Editorial: Regulating in court

April 18, 2005
“If the facts aren’t with you,” says legendary guidance to lawyers, “argue the law.

“If the facts aren’t with you,” says legendary guidance to lawyers, “argue the law.” That’s what 12 state governments and a handful of cities are doing with litigation seeking to set US policy on climate change.

The plaintiffs want the Environmental Protection Agency to regulate greenhouse gases as air pollutants under the Clean Air Act. EPA in 2003 rejected a petition for that kind of regulation, saying it lacked authority from Congress. Plaintiffs in the current case, before the US Court of Appeals for the District of Columbia Circuit, argue EPA never justified its decision.

Measurable thresholds

What needs justification here? Clean Air Act regulation addresses specific pollutants for which science, with reasonable precision, can set measurable health thresholds. Science can’t do that with CO2, the greenhouse gas most closely associated with human activity and therefore the main target for regulation. It’s quite a reach to label as a pollutant a gas essential to plant growth and the regulation of breathing. And it’s an abuse of the judicial system to try to impose such weakly grounded regulation through litigation.

This effort says much about the case for immediate and costly precautions against global warming. The case is simplistic and exaggerated. It observes increases in atmospheric concentrations of greenhouse gases and global average temperature, assumes the gas build-up caused the apparent warming, postulates catastrophe, and demands remedy. It discounts or ignores other warming causes, unpredictable climate adjustments, the small chance warming will be extreme, and limits to human influence over a large and complex natural system. It overlooks both the minor contribution human activity makes to total volumes of greenhouse gases and constraints on the degree to which past activity can have made to observed warming. And it insists on immediate and costly responses with no assurance that the responses would appreciably affect average temperature.

What’s worse, the case for aggressive precaution tolerates no question, no discussion, no alternative viewpoint, no examination of the potential drawbacks of proposed remedies. It treats the issue as one of belief versus nonbelief and disparages skeptics as misguided souls not to be taken seriously. What should be sober inquiry long ago lapsed from science into politics and now expresses itself, in many quarters, with self-serving moralism.

And now US judicial activists want to usurp the question. On the basis of some procedural misstep, therefore, EPA might yet have to regulate CO2 as it does airborne toxics, soot, smog precursors, and other genuine pollutants.

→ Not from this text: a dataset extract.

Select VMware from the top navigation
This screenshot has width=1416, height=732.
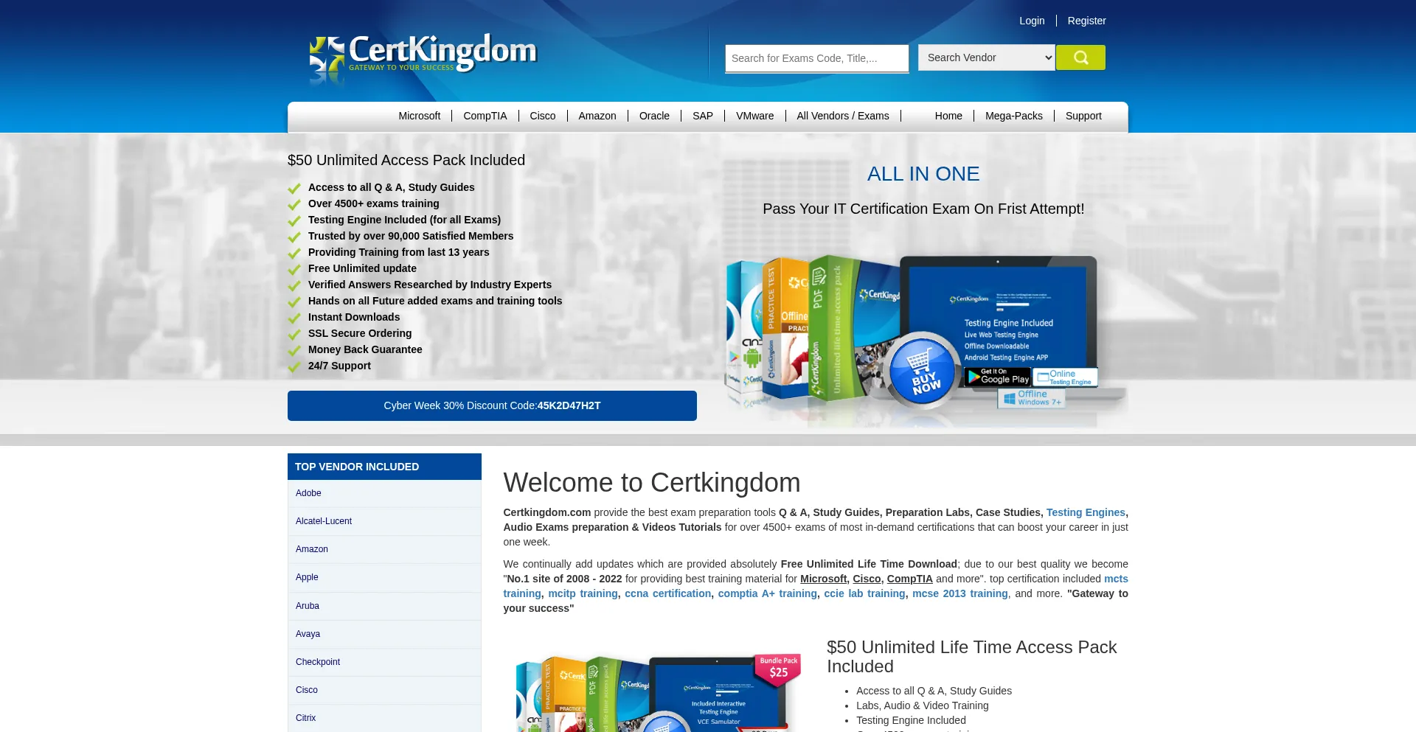point(754,116)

Outside a vocal minority, Americans don’t want this. There has been no serious effort to overturn the 1997 resolution expressing strong congressional opposition to the Kyoto Protocol on Climate Change. If a majority of Americans thought warming-induced calamity were imminent, former Vice-President Al Gore, a pioneer of climate-change alarmism, would have more political stature than he does. That’s why Kyoto-like warming responses, such as CO2 emission caps, have been sneaking into regulations rather than facing votes. It’s why warming alarmists, stymied by the electorate’s sensible skepticism, have resorted to litigation trying to redefine “pollutant.” Scientific arguments for their rigid position remain unpersuasive to a great number of people, so politics isn’t providing what they want, so they sue.

Broader debate

Warming precautions shouldn’t happen by legalistic stealth. They should happen, if ever, by a vote of the people called upon to pay the costs. Voters should hear about all those costs in relation to potential benefits. They should hear about climate offsets. They should hear about alternative ways to deal with warming, including preparation and adaptation instead of forced preventions likely to cost much but abate warming little. Furthermore, debate over the issue should occur in the context of other global challenges, such as population growth and supplies of drinkable water.

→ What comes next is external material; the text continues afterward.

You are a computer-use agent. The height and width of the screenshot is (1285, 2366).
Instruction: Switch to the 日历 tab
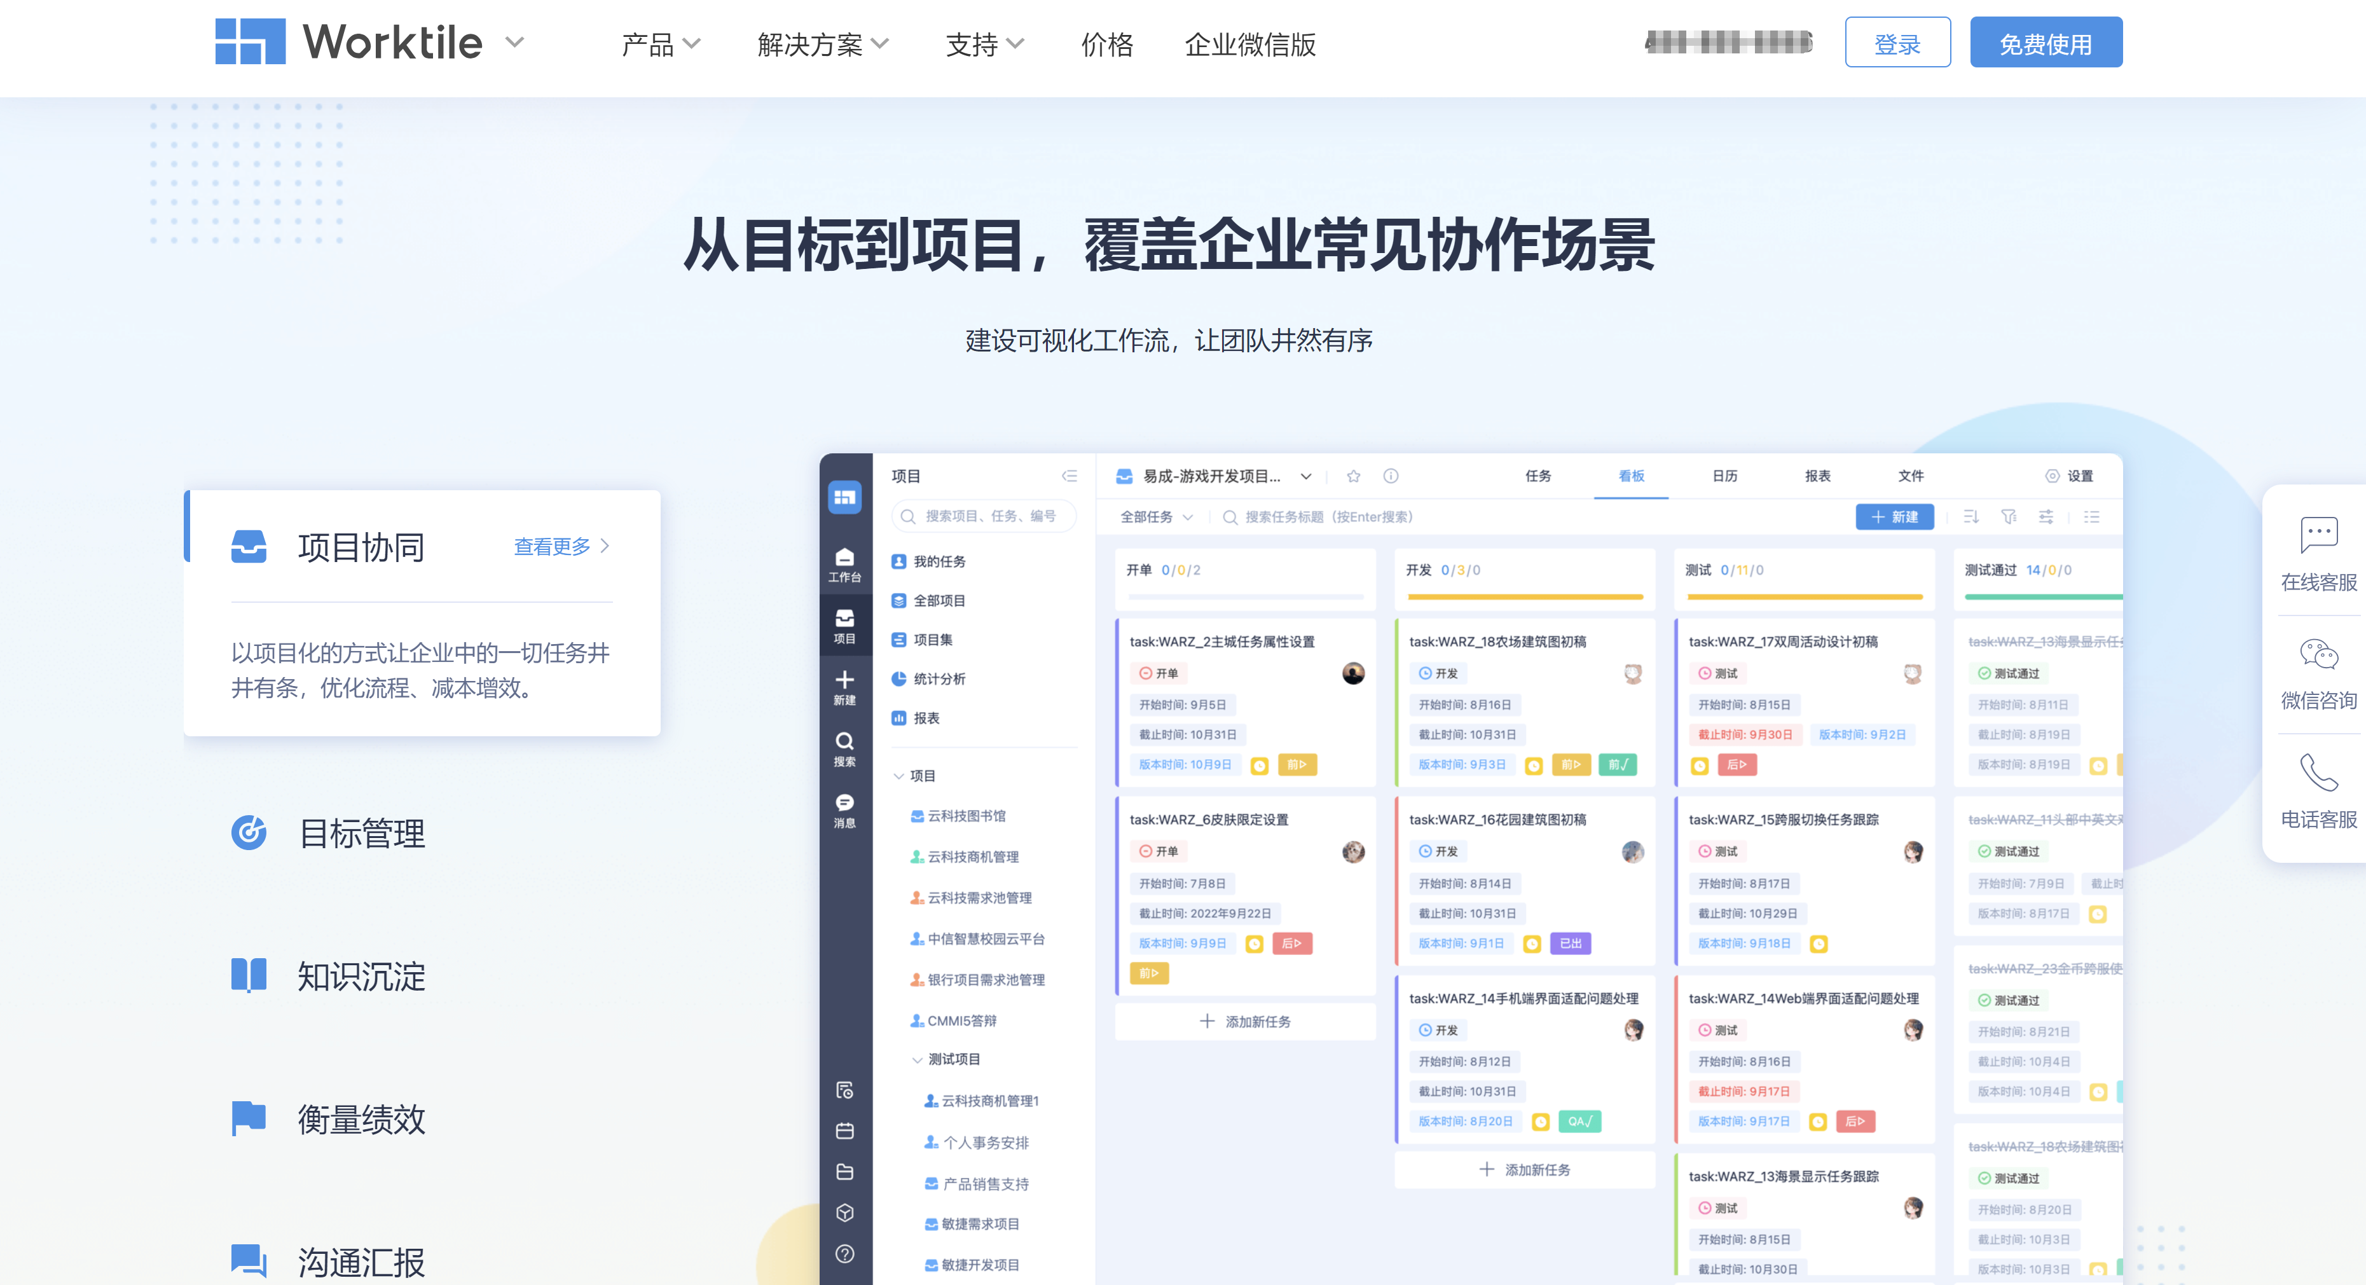pyautogui.click(x=1724, y=476)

The politics of global warming won’t tolerate that kind of debate. The goal is the imposition of emission targets achievable only through heavy taxation and displacement of hydrocarbon fuels by costlier ones. The political strategy is to frighten people into submitting to hardship before it’s clear that benefits justify the costs and before other options receive full attention. By taking their agenda from campaign trails into the courts, backers of the aggressive-precaution agenda have signaled that, in the US, the political strategy isn’t working.